In the risk factor dimension, married patients (compared to unmarried patients) scored lower. After the consultation, married patients had greater family pressure because they assumed more social roles and tasks than unmarried patients, such as raising children and buying a house, Etc. For the education above high school, 75.7% were considered protective factors in this study, which was higher than the survey of Krewulak, Karla D’s (51.3%), indicating that family caregivers in China are more aware of the power brought by knowledge. In the action dimension, the correct score of “Wait 24 hours to see if the patient gets better” is only 25.7%, which is 95.33% compared to “nothing is good” the two sentences have the same meaning. However, the results are very different, indicating the item itself described and explained is inaccurate, leading to ambiguity. “Let the patient sleep during the day to promote recovery” accounted for 42.52% of the correct answers, while for the other items, caregivers believed that it was beneficial to the patient, so the scores were high, indicating that the patient’s family was very active and willing to bring beneficial intervention to the patient. However, they do not understand delirium and will not be able to intervene in a targeted manner actively.

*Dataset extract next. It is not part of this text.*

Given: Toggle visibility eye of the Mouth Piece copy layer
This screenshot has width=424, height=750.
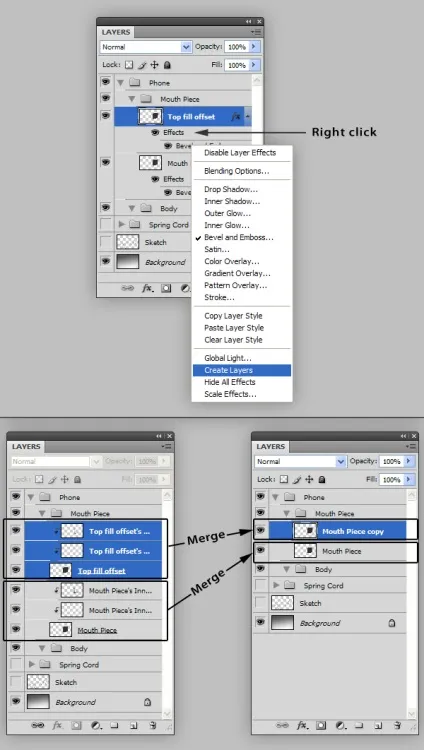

Therefore, this study suggests that it is necessary to strengthen the education on delirium among family members in China, so that family members can correctly and effectively participate in preventing and controlling delirium. In the symptom dimension, most family members pointed out that they did not understand delirium in the filling process. They mainly confused the gradual long-term and sudden short-term judgments, and it was difficult to make judgments. However, the results were similar to the original author’s results; for most people, as long as mental confusion can be considered delirium, resulting in mainly yes answers. It shows that the patient’s family caregivers lack valid cognition of delirium symptoms, and the intervention behaviour cannot be targeted. However, the good news is that the overall perception of danger, active participation in beneficial actions, and vigilance against mental confusion among family caregivers are good.

For risk factors, family members can be identified and predicted early. The guidelines recommend signing the informed consent form for delirium before surgery, which is beneficial to the participation of patients’ family members. For targeted interventions, strengthen clinical education, increase caregivers’ knowledge, and improve the implementation rate of non-drug delirium prevention and control measures. For symptom judgment, improve sensitivity and intervene as early as possible. ICU nurses assessing the knowledge level of family caregivers and educating family caregivers according to their knowledge gaps are essential steps for them to cooperate to prevent and deal with delirium effectively.

5. Strengths and Limitations of This Study

It is the first translation and cultural adjustment of CIDKQ in mainland China. Delirium knowledge education for family caregivers of ICU patients, a clearer understanding of delirium, and basic knowledge for participating in the prevention and control of delirium. It is a cross-sectional survey, only in one tertiary first-class general university hospital. The pre-survey suggests that most family caregivers of ICU patients do not know “delirium”, so a simple explanation of delirium is given at the beginning of the scale, which may lead to a higher score than they are. The reliability and validity of the action dimension of C-CIDKQ are relatively low.

6. Conclusion

Overall, the C-CIDKQ is an effective tool for measuring delirium knowledge in family caregivers of ICU patients. It can be compared with relevant foreign studies and academic exchanges because there is no relevant research on assessing and educating delirium knowledge in family caregivers of ICU patients in mainland China. Promoting this scale can help ICU nurses and researchers in mainland China to increase the demand for assessment and education of delirium among family caregivers of ICU patients, thereby improving the prevention and control of delirium in ICU patients. However, the C-CIDKQ’s reliability and validity of the action dimension need to be further improved to improve the quality and effectiveness of the research.

Conflicts of Interest

The authors declare no conflicts of interest.